In this document we try to understand how gem5 models the performance of systems. We trace the events occurring within the simulator to try and understand gem5 internals.
git clone git@github.com:CMPT-7ARCH-SFU/gem5-lab.git
cd gem5-lab
Folder | |
---|---|
gem5-config | Python scripts for setting up system and running gem5 simulation |
benchmarks | Benchmarks that we will be running on top of gem5 |
For this lab we have chosen the RISC-V
ISA and use simple hand written assembly to control the instructions being modelled. Typically with a C/C++
program the compiler will include a ton of other code related to the C runtime and libc making it hard to obtain a full trace of events. With small assembly microbenchmarks we can obtain complete execution traces for analysis.
# Load modules
$ source /data/.local/modules/init/zsh
# If you are running this on CMPT 7ARCH machines then you should not have to module load
# Path is hardcoded in the makefile
module load rv-newlib # Check that riscv64 compiler suite is in your path.
cd benchmarks
make
Gem5 is a large piece of software (Builds is typically 10s of GB). Typically we do not include the source in the gem5-lab or gem5-ass. It is also included in the .gitignore so that you do not check it in by mistake. So go ahead clone and build it.

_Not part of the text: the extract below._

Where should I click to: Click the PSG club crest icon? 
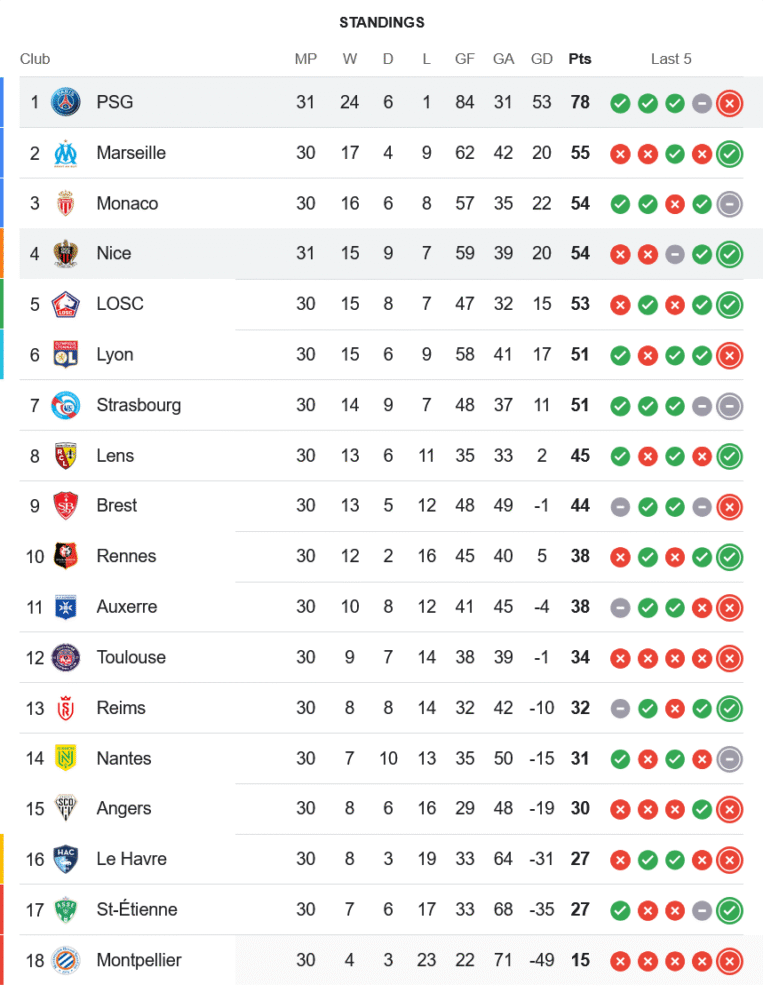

Use the preinstalled gem5 if your disk space quota is a problem for building gem5
This applies only to the labs and assignments. For final projects request extra quota
and build the gem5 binaries yourself
# gem5 comes preinstalled at /data/gem5-baseline
export M5_PATH=/data/gem5-baseline
DO NOT BUILD FOR LABS AND ASSIGNMENTS USE PRE-INSTALLED ABOVE
Follow build instructions below only after you have requested atleast 35G of disk space from the
helpdesk@cs.sfu.ca. Only applies to those doing projects on gem5
git clone git@github.com:CMPT-7ARCH-SFU/gem5-baseline.git
cd gem5-baseline
## Stop git tracking large file changes. Add --global if you want to turn off for all.

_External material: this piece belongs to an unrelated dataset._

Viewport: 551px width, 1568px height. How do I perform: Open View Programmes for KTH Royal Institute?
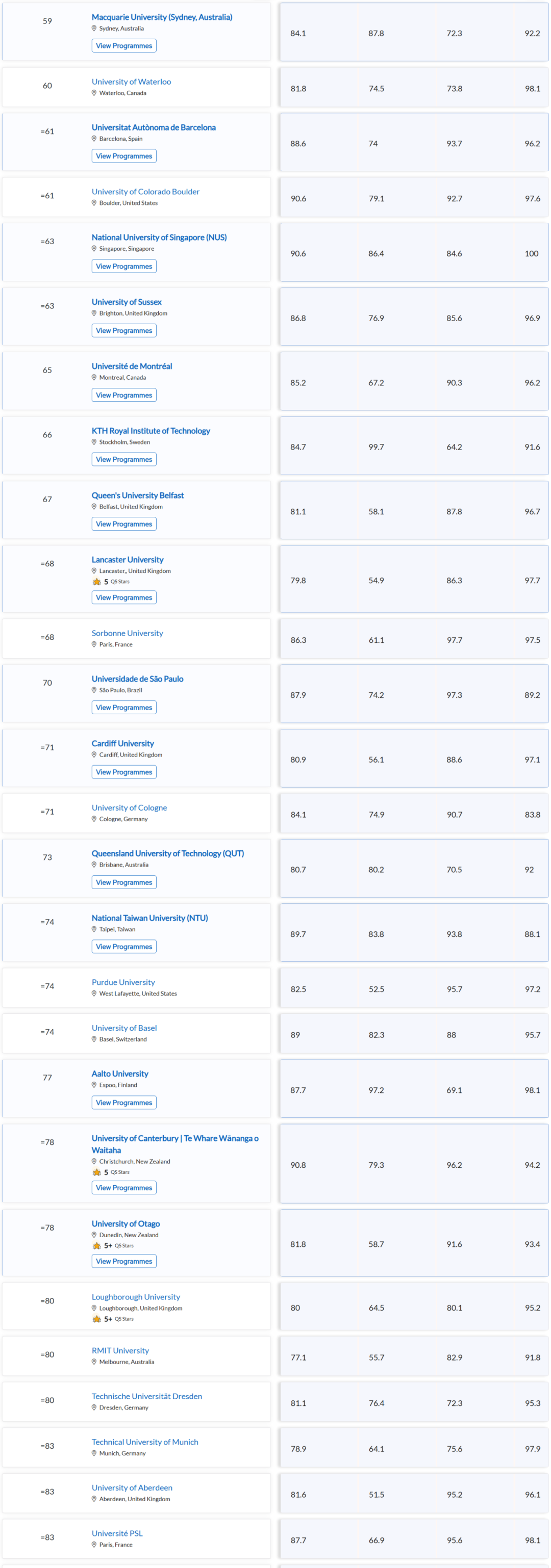click(x=124, y=460)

git config oh-my-zsh.hide-info 1
# First build might take a long time
# on 10 cores it may take 15 minutes
# Open a tmux session.
scons -j 8 build/RISCV/gem5.opt CPU_MODELS='AtomicSimpleCPU,O3CPU,TimingSimpleCPU,MinorCPU' --gold-linker
The gem5-configuration scripts are included in the gem5-config folder. There are two files. run-micro.py
and system.py
.
ls gem5-config/
run-micro.py
system.py
run-micro.py | Specifying the cpu model to be used, interacting with the simulation, dumping stats, etc. |
system.py | Putting together the system. Connecting the ports between the cpu and memory models |
Lets inspect run-micro.py
to understand what’s happening.
Open run-micro.py
in your favorite editor. We are only showing code snippets.
class IntALU(FUDesc):
opList = [ OpDesc(opClass='IntAlu',opLat=1) ]
count = 32
class IntMultDiv(FUDesc):
opList = [ OpDesc(opClass='IntMult', opLat=1),
OpDesc(opClass='IntDiv', opLat=20, pipelined=False) ]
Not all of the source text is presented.